There are two basic strategies to releasing flea beetles in leafy spurge. The first relies on distributing fewer beetles over several patches in a pasture, typically a few thousand beetles at each site. This strategy works well if there are many smaller scattered patches over a larger area. The second relies on releasing tens of thousands in a single release area or within 1 large patch. This strategy works well if spurge is fairly contiguous over large areas and if the desire is to create a collectable population quickly for redistribution. The risk here revolves around the susceptibility of the entire release population to a single catastrophic event such as a hailstorm or a chemical overspray that kills the spurge patch or the beetles directly. In any event, sweeping and moving your own beetles in subsequent years is necessary for long-term success. This can be a very rewarding experience and is generally an enjoyable way to spend a day out in the pastures!!

Characteristics of a Successful Release

  1. Adequate spurge of various stages of maturity but not overly dense. Sites easy to walk through are a good benchmark
  2. Open exposure, not shaded.
  3. At least an acre or two of fairly contiguous spurge
  4. Generally well drained soils, but not sandy. Sandy soils have generally proven to be a hindrance to population establishment.
  5. Once established, beetles will move into less favorable habitats such as thick or shaded spurge patches. Movement can be dramatically enhanced through active collection and re-distribution in subsequent years.


 

Spurge Flea Beetle Biocontrol:
Guide to Successes & Failures

There is no way to know for certain whether your release will be successful.
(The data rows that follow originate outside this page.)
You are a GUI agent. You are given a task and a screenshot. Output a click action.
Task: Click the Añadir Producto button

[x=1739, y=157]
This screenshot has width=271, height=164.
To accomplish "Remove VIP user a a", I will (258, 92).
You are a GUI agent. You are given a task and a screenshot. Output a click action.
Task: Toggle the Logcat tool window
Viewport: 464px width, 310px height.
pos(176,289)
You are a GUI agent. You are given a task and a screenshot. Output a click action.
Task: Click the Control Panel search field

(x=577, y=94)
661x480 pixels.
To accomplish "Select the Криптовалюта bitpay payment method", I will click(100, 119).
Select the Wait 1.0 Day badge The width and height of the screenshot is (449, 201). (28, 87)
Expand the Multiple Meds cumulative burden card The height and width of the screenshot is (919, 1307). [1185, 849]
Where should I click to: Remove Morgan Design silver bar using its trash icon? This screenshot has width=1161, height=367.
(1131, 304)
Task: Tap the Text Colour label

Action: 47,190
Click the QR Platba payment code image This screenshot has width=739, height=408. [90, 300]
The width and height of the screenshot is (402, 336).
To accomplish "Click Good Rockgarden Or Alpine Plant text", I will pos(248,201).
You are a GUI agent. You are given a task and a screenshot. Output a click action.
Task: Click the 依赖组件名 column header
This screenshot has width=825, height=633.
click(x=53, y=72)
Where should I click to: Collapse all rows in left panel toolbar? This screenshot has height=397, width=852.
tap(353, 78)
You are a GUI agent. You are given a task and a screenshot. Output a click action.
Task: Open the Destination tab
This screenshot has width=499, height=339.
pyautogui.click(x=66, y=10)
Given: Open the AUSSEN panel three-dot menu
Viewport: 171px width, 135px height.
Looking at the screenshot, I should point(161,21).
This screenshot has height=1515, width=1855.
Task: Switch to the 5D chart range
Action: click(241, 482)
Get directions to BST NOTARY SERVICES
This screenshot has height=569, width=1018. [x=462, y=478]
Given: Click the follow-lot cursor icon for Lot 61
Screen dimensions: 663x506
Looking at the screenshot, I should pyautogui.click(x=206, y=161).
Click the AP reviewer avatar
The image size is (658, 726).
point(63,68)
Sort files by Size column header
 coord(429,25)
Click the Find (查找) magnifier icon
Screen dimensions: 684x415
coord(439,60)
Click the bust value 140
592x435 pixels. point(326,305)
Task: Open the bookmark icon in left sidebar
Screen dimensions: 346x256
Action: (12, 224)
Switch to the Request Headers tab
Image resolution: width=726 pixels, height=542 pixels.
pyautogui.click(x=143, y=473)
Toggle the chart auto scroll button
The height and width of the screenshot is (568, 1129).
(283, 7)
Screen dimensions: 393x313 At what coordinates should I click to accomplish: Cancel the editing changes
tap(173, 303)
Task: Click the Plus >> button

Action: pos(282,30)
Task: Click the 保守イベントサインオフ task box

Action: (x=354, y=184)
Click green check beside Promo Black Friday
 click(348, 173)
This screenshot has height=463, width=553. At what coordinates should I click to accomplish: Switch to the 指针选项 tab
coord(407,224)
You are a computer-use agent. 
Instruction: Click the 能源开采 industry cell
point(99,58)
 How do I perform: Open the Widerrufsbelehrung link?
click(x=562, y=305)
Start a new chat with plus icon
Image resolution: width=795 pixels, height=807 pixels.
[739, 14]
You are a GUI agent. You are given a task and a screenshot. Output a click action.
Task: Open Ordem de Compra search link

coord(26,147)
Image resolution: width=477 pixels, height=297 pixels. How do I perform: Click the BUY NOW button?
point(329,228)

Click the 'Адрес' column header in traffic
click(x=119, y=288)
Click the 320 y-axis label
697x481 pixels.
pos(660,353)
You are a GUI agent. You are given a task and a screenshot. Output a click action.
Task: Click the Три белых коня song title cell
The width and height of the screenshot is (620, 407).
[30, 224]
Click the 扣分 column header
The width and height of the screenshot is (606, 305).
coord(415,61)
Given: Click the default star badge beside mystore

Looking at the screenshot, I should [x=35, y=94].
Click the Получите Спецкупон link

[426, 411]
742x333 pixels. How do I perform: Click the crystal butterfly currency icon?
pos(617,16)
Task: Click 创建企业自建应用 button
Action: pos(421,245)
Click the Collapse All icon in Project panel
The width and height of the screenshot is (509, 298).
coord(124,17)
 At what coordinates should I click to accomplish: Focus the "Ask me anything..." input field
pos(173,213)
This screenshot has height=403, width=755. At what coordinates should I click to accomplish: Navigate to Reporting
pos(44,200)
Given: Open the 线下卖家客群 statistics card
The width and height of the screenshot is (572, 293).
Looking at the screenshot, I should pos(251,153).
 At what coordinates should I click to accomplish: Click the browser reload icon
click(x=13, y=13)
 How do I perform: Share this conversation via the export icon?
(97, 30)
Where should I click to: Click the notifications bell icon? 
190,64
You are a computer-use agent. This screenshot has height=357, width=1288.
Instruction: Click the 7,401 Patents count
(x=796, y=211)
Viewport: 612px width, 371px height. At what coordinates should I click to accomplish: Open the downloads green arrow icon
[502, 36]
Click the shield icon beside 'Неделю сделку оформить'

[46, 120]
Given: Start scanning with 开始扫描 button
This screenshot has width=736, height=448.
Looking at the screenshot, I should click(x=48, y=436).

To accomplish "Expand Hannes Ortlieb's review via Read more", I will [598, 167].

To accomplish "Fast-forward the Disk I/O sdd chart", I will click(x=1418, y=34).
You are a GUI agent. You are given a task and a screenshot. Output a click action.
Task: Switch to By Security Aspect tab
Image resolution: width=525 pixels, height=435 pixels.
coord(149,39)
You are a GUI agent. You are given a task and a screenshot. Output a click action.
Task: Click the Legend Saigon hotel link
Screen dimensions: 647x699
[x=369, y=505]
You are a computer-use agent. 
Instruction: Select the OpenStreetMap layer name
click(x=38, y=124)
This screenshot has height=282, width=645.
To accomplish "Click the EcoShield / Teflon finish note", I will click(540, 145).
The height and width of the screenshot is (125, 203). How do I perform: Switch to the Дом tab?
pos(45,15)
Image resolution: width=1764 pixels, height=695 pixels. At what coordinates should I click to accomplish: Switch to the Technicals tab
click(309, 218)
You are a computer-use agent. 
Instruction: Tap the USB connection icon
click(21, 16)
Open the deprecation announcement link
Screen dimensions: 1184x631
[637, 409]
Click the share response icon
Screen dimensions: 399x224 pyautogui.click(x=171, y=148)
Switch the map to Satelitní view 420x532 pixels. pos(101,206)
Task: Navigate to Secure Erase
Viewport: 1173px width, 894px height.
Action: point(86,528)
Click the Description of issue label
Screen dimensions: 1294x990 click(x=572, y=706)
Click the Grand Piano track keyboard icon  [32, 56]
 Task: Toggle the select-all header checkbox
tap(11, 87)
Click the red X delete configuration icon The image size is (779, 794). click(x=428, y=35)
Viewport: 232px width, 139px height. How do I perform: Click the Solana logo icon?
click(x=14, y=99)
However, the chart below provides information from several sources in South Dakota where successes and failures have been predictable and repeatable. The first step to a successful biocontrol program is to reach out to neighbors and agency staff who have participated in biocontrol programs in your area. Ask about such factors as soils, slopes, and general information that can guide you to a successful release.

Action or Event Best Case Scenario What to Avoid
Release Larger patches, moderate density patches, full sun exposure, well drained, ‘heavier’ soils Very dense or very sparse patches, shade, sandy, overly wet
Redistributing beetles annually Look for larger patches. Sweep until an adequate number of beetles in net and re-release immediately into target patch. Package and cool only if necessary. Do not redistribute into areas listed above.
When to collect/redistribute Warm, sunny, low wind days in from about mid-June to early July Do not collect after about the second week in July as most females will have already laid eggs.
Grazing Avoid grazing new release sites in the first year during June and July if possible. Heavy grazing, compaction in any area where beetles are present
Winter Residual vegetation structure adequate to capture snow and insulate soil (good grazing practices!!!) An open winter with little snow and little residual vegetation cover can allow frost depths to penetrate deeper, possibly killing larva in the roots.